Known for its evergreen trailing vines, English Ivy is a relatively easy houseplant to take care of. Below you will find our complete English Ivy care guide with all the information you need to help your ivy thrive.
I love the sunshine but too much direct light will damage my leaves.
I don’t like my soil to be too dry or too soggy. Little and often is what I’m after.
Please make sure the air isn’t too dry, otherwise, I won’t be a happy plant.
I need soil specifically for indoor plants as it will retain the right amount of water.
Whether you're looking to make sure your English Ivy is in it's perfect conditions, or looking to see if one could work for your space. We've got you covered.
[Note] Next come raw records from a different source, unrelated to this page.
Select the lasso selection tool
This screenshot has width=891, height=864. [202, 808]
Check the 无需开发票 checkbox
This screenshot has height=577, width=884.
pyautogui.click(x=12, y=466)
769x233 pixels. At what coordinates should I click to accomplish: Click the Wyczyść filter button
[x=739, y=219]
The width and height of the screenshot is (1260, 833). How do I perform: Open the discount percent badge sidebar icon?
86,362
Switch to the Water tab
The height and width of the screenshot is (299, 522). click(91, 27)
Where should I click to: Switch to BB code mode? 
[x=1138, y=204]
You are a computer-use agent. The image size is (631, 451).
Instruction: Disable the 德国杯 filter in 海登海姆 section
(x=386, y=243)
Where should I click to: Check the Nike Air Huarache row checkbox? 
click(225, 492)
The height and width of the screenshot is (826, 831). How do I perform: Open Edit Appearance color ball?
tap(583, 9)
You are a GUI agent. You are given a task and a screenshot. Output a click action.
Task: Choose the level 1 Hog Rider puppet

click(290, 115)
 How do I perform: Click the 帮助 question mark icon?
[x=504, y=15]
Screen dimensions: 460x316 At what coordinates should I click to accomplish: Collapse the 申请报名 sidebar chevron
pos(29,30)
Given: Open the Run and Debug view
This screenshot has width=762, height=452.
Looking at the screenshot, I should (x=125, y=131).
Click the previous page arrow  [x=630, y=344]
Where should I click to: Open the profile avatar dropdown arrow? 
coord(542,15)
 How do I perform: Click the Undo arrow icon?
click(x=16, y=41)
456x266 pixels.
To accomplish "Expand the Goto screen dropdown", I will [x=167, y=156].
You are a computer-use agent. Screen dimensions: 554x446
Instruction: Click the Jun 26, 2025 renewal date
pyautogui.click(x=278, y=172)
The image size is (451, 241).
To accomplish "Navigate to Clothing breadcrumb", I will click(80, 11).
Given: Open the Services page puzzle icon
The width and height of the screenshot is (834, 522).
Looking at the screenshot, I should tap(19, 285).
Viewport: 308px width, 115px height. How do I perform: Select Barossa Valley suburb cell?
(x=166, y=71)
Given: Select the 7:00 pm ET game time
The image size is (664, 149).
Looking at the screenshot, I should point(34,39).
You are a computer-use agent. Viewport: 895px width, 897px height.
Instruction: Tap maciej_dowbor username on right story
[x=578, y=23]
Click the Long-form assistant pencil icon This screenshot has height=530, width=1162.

English Ivy like sunshine but also do well in medium to low light levels. In summer avoid putting your Ivy too close to the window as the intense direct light will harm the leaves. In winter it can deal with a little more direct light.
One of the most important things to be aware of when taking care of an English Ivy is watering. We recommend watering your English Ivy a little more regularly than some of your other houseplants as they don’t like their soil to dry out. However, hold back on the volume of water as their roots will rot if the soil is waterlogged.
Humidity levels are not a major thing to look out for when growing an English Ivy indoors. If you live in a hot climate, it might be good to mist your plant every other week or so during summer to add a little humidity.
English Ivy don’t require feeding and will thrive on their own. However, if you do want to feed it we recommend only doing it in spring with a soluble fertiliser at half the recommended strength.
English Ivy really benefit from having their soil replaced every year or so. You don’t necessarily need to repot into a bigger pot each time (only when you feel it is very root bound) but they can be spruced up by just refreshing their soil.
Knowing when and how to prune an English Ivy is really important. We recommend trimming it back quite a lot every 3 years to stimulate new growth. In between, prune off the leggy vines quite far up and it will make your plant bushier and more compact.
You can very easily propagate your English Ivy by cutting off some of the vines and placing them in water. You want to make sure the vines are about 10cm+ so they have the best chance at growing roots. Switch out the water every few days to keep it fresh and repot into soil once roots have started to grow on the vine.
You will want to keep your pets away from any English Ivy as ingestion can cause stomach issues. Other symptoms may start to arise if your pet digests a large amount of English Ivy so it is best to keep any dogs and cats away from it.
Here are some common issues that you might run into. It's important to diagnose any issues early to give your plant the best chance of bouncing back.
Dry brown leaves on an English Ivy can actually be an indication of overwatering, unlike what you might expect. This is because the roots have rotted and are unable to transport nutrients to the plant.
If you notice your English Ivy is dropping leaves it is usually due to temperature shock. It may be because of cold drafts coming through doors and windows.
A wilting English Ivy is also often due to overwatering. Check the moisture levels in the soil and replace if waterlogged.
Yellow leaves on your English Ivy is often caused by overwatering. Check the moisture levels in the soil and replace if waterlogged and adjust your watering schedule to prevent this occurring again.